The Congress may field Nilekani from this constituency but a lot would depend on who they announce as their prime ministerial candidate. If they announce the name of Dr Singh, then it would be a major problem for them, and if they don’t, then the BJP will go to town on this issue.

A majority are not happy with the candidature of Rahul Gandhi, the Congress’ vice president either. They find him too ‘immature’ and feel that his way of functioning is too confusing. The other drawback for Rahul is the name of the dynasty attached to him.


'It takes six months for the Aadhar card to reach us'

Image: An operator arranges the Unique Identification documents submitted by people
Photographs: Mansi Thapliyal/Reuters Vicky Nanjappa

The BJP workers in this constituency claim that Modi will help them win. There is a great deal of euphoria and several workers said that the vote will be for Modi, irrespective of who the BJP candidate is.

Nilekani is a known face in this constituency. This is mainly due to his associations with the Infosys and now the Aadhar project. His association with Infosys makes no difference to the voters since they feel that this was part of a private affair. But with the Unique Identification Project, there is a great deal of disappointment with him and many feel that he has not done the best of jobs in implementing the project.

Residents have complained of waiting for hours to get their registration done.

“Once the registration is done, it takes six months for the card to reach us,” said a resident.

People also feel that it is not right to call Nilekani a politician.

“He has technological knowledge no doubt, but then that is of no use for administration purposes,” said a resident. The business class says that Nilekani is impressive, but he is going to be able to do nothing for the business class.

“Modi on the other hand, has proven how good an administrator he is and he has been a ‘God’ to the business class. If we vote for Kumar, that means our vote goes to Modi because only he can help the business class,” says R Seshraghavachar, a businessman from this constituency.


'With Modi as the PM candidate, the hopes are back'

Image: Narendra Modi supporters at a rally

The voters of this constituency feel that it is not right for Nilekani to jump into the fray when he has ‘unfinished business’.

“His priority should not be to join politics; instead, he should focus on completing the UID project and ensure that the implementation across the country goes on smoothly,” says another resident.

Members of the Kumar camp who have always been on the side of senior BJP leader L K Advani however feel relieved that the name of Modi was announced.

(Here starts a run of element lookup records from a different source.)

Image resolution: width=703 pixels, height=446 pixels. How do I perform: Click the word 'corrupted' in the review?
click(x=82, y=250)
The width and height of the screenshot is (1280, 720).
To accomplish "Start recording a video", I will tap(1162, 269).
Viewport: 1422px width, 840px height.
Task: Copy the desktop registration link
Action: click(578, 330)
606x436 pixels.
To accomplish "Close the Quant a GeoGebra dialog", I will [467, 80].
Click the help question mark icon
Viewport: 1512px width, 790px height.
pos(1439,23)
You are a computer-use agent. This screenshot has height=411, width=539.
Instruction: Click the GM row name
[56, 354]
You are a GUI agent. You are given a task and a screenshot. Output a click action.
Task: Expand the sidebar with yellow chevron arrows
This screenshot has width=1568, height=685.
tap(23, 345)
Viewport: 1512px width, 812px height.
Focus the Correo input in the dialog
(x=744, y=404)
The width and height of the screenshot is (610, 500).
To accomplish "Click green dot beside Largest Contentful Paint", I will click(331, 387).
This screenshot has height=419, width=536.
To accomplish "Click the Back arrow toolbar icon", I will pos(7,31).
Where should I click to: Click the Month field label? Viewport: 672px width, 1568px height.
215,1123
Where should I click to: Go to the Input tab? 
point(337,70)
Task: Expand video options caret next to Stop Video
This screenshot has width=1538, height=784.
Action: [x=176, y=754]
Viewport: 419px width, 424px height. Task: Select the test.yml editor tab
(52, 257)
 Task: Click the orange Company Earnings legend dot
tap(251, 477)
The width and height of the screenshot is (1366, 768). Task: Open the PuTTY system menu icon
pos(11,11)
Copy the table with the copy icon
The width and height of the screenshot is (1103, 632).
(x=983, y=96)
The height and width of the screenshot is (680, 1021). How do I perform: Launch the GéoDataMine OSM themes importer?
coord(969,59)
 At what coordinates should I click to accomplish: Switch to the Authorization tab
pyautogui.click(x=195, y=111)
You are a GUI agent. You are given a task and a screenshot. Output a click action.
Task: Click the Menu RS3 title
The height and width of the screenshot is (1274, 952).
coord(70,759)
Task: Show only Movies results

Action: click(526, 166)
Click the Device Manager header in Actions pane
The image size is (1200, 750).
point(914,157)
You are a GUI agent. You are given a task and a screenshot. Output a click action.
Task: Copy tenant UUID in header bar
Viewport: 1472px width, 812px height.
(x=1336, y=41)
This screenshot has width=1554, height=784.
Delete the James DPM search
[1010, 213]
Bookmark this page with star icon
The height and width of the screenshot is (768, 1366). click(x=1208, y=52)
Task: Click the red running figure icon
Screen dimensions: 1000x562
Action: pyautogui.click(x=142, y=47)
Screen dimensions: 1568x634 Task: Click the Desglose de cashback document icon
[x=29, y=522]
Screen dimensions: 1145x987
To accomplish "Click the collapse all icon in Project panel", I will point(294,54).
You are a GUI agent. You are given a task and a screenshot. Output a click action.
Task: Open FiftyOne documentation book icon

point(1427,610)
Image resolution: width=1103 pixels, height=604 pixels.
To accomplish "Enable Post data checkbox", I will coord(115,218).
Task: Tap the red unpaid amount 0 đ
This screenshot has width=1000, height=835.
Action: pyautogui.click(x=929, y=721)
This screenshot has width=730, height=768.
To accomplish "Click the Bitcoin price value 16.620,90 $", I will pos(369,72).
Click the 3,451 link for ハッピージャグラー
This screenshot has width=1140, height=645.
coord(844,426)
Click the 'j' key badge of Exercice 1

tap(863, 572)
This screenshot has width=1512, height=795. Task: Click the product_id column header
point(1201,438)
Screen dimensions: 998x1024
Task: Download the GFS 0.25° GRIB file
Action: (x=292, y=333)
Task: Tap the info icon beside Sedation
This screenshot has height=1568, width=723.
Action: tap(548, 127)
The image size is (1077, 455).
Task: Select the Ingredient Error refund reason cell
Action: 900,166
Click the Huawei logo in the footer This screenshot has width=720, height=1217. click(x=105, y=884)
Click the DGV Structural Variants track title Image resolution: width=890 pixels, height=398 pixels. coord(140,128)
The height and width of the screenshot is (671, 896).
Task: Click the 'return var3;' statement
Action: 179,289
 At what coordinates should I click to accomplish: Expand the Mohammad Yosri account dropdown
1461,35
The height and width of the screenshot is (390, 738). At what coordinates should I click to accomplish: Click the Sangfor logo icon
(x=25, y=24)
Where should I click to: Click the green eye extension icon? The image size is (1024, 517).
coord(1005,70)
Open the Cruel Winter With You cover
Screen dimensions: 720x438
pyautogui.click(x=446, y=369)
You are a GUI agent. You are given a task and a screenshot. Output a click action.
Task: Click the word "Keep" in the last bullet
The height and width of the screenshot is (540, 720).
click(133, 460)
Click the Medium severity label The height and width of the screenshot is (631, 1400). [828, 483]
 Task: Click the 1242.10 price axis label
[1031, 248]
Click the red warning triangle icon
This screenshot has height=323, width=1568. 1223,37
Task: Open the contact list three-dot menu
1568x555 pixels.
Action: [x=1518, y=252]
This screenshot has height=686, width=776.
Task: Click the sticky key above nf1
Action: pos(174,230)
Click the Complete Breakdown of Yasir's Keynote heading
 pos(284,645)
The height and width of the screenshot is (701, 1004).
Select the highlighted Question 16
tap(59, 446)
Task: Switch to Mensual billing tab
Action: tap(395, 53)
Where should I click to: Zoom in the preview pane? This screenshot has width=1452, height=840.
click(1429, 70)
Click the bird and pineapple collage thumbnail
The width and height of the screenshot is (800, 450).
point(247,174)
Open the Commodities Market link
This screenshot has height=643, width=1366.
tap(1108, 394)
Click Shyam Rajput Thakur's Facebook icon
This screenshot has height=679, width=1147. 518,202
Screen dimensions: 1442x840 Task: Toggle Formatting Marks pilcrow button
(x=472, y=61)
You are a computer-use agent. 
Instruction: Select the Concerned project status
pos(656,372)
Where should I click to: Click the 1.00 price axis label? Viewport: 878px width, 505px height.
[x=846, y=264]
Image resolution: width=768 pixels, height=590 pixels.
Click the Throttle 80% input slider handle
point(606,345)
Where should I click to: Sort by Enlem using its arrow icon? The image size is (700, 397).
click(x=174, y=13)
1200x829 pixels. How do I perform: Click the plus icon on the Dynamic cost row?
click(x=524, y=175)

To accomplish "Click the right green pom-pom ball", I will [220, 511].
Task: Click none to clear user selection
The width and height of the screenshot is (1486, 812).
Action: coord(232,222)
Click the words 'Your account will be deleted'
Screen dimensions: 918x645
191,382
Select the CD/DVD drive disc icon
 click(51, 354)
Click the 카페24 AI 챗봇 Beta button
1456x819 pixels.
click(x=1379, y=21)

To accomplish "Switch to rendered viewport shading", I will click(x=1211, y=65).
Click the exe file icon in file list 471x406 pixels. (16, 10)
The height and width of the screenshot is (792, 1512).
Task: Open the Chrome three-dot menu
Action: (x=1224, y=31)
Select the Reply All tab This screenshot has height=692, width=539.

“It makes our job much easier and the vote will be for Modi. The camp was worried since after winning five times in a row, the anti-incumbency factor was at a peak. This was an election many thought Kumar would lose, but now with Modi as the PM candidate, the hopes are back,” says a party worker.

Kumar’s followers will also not forget the last time Modi addressed a rally in this constituency this April: As Kumar began speaking, the crowd forced him to sit down and asked Modi to speak instead. But Modi intervened, and requested the crowd to let Kumar complete his speech.